The company, renamed Waymouth Motor Company in 1922, retained the franchise in 1932 when the Chrysler corporation, which also made Plymouth and De Soto cars, took over Dodge.
He was still chairman in 1954 when Chrysler Australia Ltd. started making cars in South Australia.

He was in September 1923 a foundation director of Automobile Finance Company, Limited.

===Bank of Adelaide===
He was elected to the Bank of Adelaide board in 1934 following the death of A. G. Rymill. and was still a member in 1952.

===Other businesses===
He was also director of:
- South Australian Woollen Co. Ltd., and its successor Onkaparinga Woollen Co. Ltd. operating the factory at Lobethal.
- Bagot, Shakes. & Lewis. Ltd.
- J. Kitchen & Sons, Ltd.
- South Australian Woollen Co., Ltd.
- Clarence H. Smith. Ltd.
- Goldsbrough Mort
- Bagot's Executor Trustee
- SA Brewing Co. Ltd.

==Professional==
He worked as a public accountant with offices in Steamship Buildings Currie Street, Adelaide
He was elected to the Australasian Corporation of Public Accountants in 1914.

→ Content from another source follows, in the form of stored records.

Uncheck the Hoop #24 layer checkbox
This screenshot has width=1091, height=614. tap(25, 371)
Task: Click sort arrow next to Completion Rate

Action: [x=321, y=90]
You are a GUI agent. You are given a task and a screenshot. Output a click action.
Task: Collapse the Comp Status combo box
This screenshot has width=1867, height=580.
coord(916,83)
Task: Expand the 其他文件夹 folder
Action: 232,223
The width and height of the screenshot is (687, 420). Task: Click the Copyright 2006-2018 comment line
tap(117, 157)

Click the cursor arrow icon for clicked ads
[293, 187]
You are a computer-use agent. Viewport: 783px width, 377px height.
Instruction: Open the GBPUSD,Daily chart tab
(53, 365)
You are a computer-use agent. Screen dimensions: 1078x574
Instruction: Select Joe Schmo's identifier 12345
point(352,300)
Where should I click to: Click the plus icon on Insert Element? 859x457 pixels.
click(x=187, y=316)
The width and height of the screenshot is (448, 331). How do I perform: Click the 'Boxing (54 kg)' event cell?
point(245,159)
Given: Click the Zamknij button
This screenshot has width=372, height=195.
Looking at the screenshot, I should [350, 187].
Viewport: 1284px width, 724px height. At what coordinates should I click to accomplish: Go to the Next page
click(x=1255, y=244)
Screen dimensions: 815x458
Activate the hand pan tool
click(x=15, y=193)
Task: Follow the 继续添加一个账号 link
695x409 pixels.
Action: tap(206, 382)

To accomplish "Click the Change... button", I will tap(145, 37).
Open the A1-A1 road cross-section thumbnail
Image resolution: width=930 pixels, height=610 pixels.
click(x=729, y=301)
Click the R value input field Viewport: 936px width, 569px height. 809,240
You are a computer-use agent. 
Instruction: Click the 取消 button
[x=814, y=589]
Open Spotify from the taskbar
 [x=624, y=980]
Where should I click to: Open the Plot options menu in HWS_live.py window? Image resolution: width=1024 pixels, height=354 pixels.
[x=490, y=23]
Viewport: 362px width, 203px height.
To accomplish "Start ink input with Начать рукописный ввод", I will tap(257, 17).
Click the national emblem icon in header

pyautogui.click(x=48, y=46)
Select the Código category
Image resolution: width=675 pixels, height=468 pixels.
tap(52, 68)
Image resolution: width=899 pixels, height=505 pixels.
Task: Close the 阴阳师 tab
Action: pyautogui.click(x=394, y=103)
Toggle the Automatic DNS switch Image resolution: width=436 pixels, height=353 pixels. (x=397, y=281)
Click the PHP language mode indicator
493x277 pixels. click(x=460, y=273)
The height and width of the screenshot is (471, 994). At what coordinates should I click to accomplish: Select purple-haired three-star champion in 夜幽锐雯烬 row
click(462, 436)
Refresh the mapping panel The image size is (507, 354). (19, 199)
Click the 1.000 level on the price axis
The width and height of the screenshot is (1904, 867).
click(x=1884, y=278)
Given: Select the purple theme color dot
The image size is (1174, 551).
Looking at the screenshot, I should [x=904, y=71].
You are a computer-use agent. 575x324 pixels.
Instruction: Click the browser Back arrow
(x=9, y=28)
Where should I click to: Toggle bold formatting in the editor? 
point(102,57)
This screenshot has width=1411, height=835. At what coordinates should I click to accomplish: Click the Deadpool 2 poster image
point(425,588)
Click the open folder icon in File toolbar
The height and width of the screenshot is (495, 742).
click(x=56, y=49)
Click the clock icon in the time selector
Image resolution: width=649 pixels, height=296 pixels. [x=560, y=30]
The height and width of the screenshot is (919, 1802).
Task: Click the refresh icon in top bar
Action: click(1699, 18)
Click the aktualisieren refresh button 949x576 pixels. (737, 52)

He was president, Institute of Accountants, 1914

==Personal==
Hamilton was a rose fancier, and foundation member and vice-president of the National Rose Society of SA when it was re-formed in 1928.

He was a member of the Adelaide Botanic Garden board of governors.

He lived at the old family residence, "Strathearn" on East Terrace, where also lived his sister Marion and her husband, the dermatologist Dr Rowland Harrold. He never married.

== Recognition ==
Hamilton was made an MBE in 1920 and awarded an OBE in 1950 "for services to the Stockowners' Association and the Royal Agricultural and Horticultural Society of South Australia."

The A. E. Hamilton Scholarship of two years' free tuition at Prince Alfred College, (first awarded 1937) was named for him.